I never thought I would utter words of praise for George W. Bush, but I have to give him credit for accomplishing something positive. His support for initiatives to battle HIV/AIDS and malaria in Africa have actually made a difference in the lives of millions of people.
While in Uganda researching Heart of Diamonds, I met a British doctor who ran a small clinic near Bwindi. His facilities were primitive by our standards (a hand-cranked centrifuge!) and he counted the local traditional healer as an ally, but he stated unequivocally that the Bush initiatives were both well-intentioned and well-executed.
Distribution of antiviral drugs and equipping and building new clinics to treat AIDS patients is not only fighting the disease, but laying the groundwork for longer-term positive changes in many societies as well. As fewer children die from AIDS, for example, African families can be induced to have smaller families, which in turn makes it possible to invest more in the education and nutrition of each individual child.

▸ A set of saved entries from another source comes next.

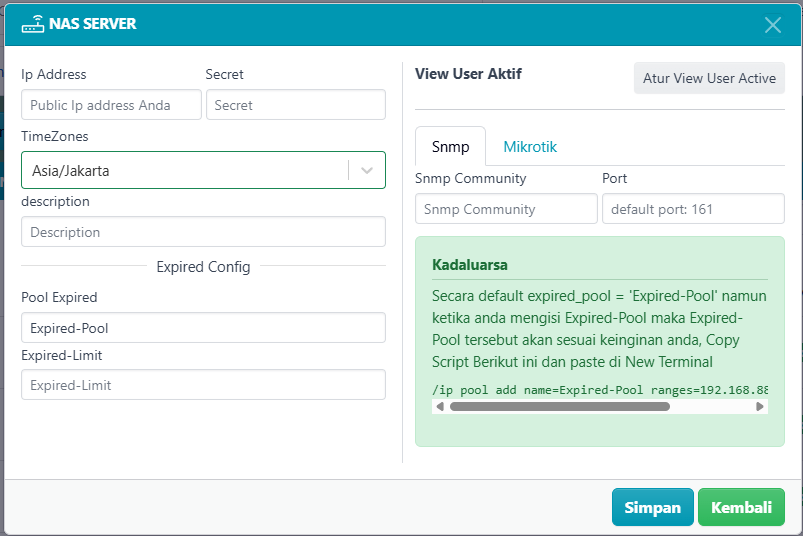Close the NAS Server dialog

pos(772,25)
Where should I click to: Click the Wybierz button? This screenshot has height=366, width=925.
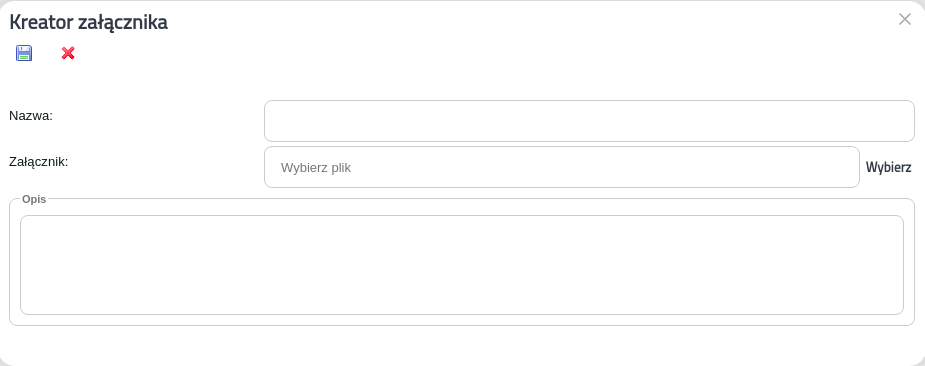tap(888, 167)
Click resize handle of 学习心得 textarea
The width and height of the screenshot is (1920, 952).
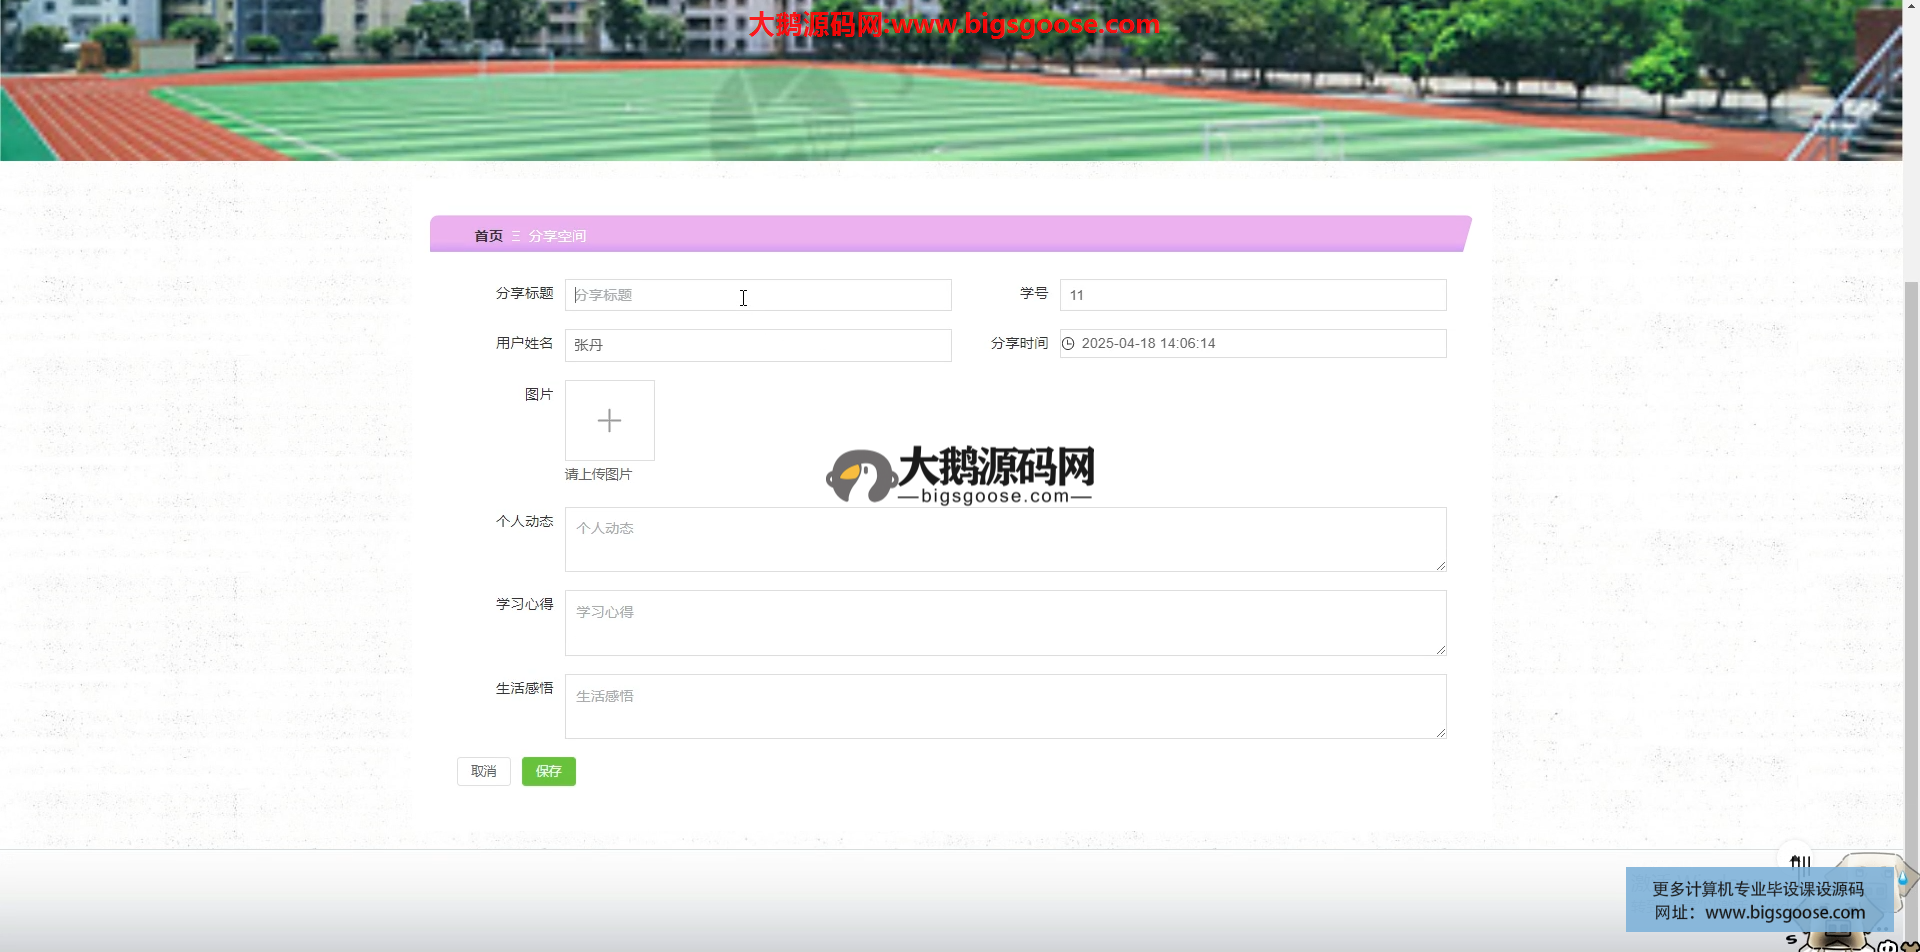pos(1440,650)
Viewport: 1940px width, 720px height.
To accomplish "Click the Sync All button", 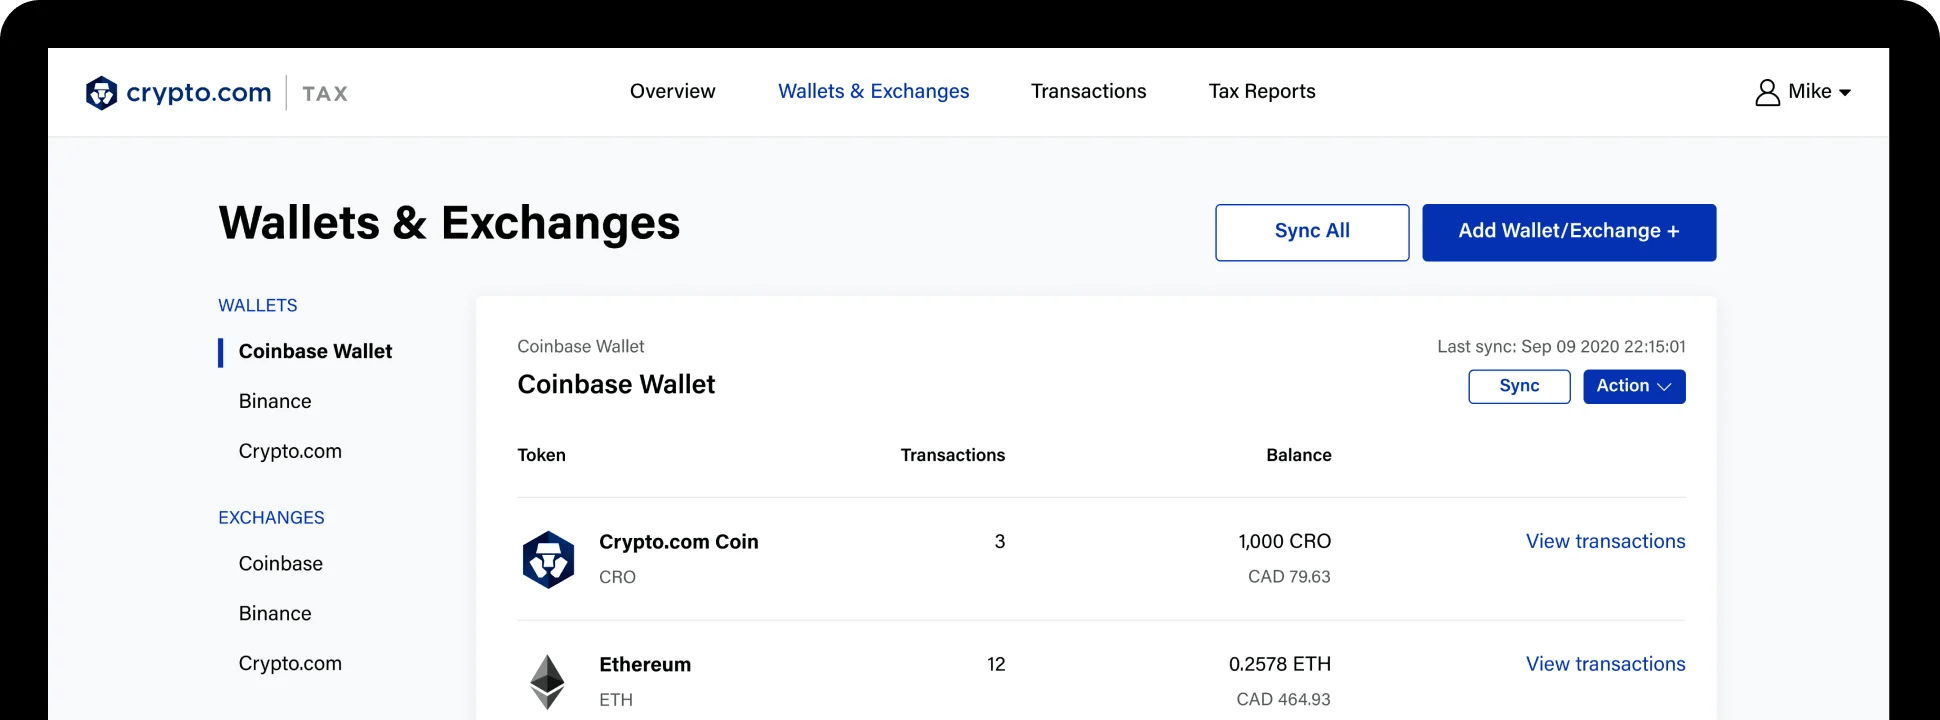I will point(1312,233).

The fight against malaria, though, may actually be more important. Malaria takes a million lives a year in Africa—and debilitates millions more. The simple distribution of insecticide-laden sleeping nets, if continued, can actually eradicate the disease completely! The parasite that causes the infection reproduces in human red blood cells—and gets there only by a bite from a female Anopheles mosquito. Stop the bites, and the parasite can’t reproduce. Stop enough bites, and it may die out.
Nets cost a few dollars, which is still beyond the means of many Africans. That’s where Bush’s support has made a difference. Millions of nets have been distributed at reduced prices (manufactured in Africa, too, which creates jobs), and millions more are slated to be handed out. According to some experts, malaria could be eradicated as early as 2012.